High-level takeaways:

 

  • Embed signups forms in other forms of content. This meets your audience where they are and makes it easier to drive leads into signups.
  • Clean up your landing page copy. Headline should give a clear explanation of what you do and make visitor want to learn more.
  • Provide social proof. People follow people. Prove that other people or businesses are using your product, and watch what happens to your conversion rates.
  • Only include one CTA on your homepage. More links = less actions taken. Optimize through reduction. 
  • Emojis help. For one reason or another, emojis help with engagement. Play around with including them within your CTA to make the button look more inviting to click on.

 

Accepted members (free)

High-level takeaways:

 

  • Establish a vetting process. We have criteria of who we let in, so this is the most manual part of our funnel. If you have a vetting process, I would recommend batching and setting aside time once per week to do this (we onboard new members every Wednesday).
  • Build a trust profile. People in this step of the process already trust us enough to apply. Now we want to build up enough trust for them to start paying us.
  • Leverage email sequences. To build a trust profile, we send over four emails over the first seven days walking them through how to get the most out of their free membership plan. Within each email, we hint at the premium plan if they want to get more value from us.
  • Remind them of the social proof. We covered this in the last part, but it’s important to re-emphasize this to free members. Saying something like “Join 1,600 other investors from firms like X, Y, Z” is much more compelling than “Upgrade your membership”.
  • Finish email with offer too good to ignore. After the first four emails, we send one more email inviting members to join for a risk-free period. If they put in their card information, they can play around with their membership for 30 days, and we give them a full refund if they decide they don’t see enough value to keep paying after those 30 days pass. 

 

Accepted members (paid)

High-level takeaways:

 

  • Give them one action step to get started. Establish what the core asset of your community, steer new members to that asset, and give them an action item to do.

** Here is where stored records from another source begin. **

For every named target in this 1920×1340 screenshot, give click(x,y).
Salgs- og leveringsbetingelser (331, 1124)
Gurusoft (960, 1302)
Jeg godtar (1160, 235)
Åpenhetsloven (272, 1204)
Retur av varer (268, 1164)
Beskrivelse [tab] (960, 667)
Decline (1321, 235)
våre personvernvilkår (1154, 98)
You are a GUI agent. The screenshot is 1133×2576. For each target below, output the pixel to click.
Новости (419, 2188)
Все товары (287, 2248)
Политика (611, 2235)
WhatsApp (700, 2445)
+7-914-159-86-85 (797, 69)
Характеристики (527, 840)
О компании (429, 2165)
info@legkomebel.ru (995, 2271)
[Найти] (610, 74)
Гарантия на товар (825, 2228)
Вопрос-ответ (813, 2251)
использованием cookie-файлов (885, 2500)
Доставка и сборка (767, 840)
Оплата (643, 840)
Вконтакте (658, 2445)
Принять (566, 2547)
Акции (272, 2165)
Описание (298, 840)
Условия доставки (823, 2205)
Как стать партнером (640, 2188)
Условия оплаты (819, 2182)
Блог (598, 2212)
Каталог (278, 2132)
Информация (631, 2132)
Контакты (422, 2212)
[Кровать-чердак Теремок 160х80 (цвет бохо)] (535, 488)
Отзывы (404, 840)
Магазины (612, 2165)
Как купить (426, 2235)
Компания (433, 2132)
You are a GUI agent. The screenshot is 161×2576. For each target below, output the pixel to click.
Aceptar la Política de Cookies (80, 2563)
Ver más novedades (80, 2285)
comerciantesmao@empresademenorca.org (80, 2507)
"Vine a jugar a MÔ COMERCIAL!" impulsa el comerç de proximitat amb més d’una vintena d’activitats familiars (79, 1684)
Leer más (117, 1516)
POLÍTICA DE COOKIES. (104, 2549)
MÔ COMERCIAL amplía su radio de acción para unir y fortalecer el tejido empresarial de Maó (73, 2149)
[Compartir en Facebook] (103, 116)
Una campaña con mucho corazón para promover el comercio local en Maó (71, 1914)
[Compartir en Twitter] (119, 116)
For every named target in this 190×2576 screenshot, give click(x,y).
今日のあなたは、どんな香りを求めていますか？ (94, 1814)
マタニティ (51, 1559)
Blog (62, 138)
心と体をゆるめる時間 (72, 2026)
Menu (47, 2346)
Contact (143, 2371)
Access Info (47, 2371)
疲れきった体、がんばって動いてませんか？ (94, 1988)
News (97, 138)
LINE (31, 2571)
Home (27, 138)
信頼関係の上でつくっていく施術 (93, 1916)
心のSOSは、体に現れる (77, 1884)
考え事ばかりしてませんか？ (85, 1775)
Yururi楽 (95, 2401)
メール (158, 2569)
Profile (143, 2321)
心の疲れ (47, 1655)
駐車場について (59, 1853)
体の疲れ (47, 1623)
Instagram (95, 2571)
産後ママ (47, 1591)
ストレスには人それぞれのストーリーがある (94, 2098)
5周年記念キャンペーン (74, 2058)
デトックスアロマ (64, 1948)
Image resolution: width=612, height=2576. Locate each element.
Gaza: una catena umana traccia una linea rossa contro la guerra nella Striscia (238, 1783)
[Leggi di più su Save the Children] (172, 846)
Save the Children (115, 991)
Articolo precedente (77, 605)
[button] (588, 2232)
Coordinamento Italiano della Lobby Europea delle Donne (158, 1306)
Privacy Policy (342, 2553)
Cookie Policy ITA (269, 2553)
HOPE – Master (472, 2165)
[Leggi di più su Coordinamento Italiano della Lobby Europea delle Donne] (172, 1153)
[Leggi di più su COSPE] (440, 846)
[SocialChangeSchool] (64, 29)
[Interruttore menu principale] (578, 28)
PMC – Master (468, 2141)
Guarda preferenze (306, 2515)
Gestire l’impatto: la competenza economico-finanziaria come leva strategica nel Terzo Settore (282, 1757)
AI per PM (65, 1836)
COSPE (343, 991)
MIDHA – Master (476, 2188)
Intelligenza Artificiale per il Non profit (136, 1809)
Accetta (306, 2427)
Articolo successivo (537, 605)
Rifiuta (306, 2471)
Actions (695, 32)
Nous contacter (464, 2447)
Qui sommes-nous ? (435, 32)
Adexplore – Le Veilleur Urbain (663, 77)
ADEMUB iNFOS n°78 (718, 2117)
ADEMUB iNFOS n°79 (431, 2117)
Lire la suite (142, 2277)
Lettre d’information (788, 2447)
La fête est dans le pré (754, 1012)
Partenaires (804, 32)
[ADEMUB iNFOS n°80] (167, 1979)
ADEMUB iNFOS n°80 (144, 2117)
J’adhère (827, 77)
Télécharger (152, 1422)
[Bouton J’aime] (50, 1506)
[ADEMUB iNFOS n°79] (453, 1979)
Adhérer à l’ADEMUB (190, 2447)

For us, our core asset is our Slack group, so we invite new members to the Slack group, and we encourage them to invite themselves in the #intros channel because they are much more likely to be found there.
  • Act as a facilitator. If your paid members follow your action item request, reward them for it by introducing them to other members. Nobody knows your members better than you, so act as a facilitator to make some magic happen.
  • Remind them of other features. After they have joined the discussion, funnel them to other parts of your community where they can find value. We have a member directory, job board, perk board, a place for personalized intros, and a private talent network. Sending all of this immediately will flood members with too much information, so we spread it out over the course of a few weeks. 
  • Pitch your price as a bargain. People buy things for one of six reasons (necessity, convenience, security, FOMO, identity, or happiness). A dollar amount cannot be placed on any of these reasons, so as long as your price establishes the outcome, it is up to the buyer’s discretion as to how much they are willing to pay for that outcome. If your free-to-paid conversion is too high (>12%), you are probably underpricing your offering.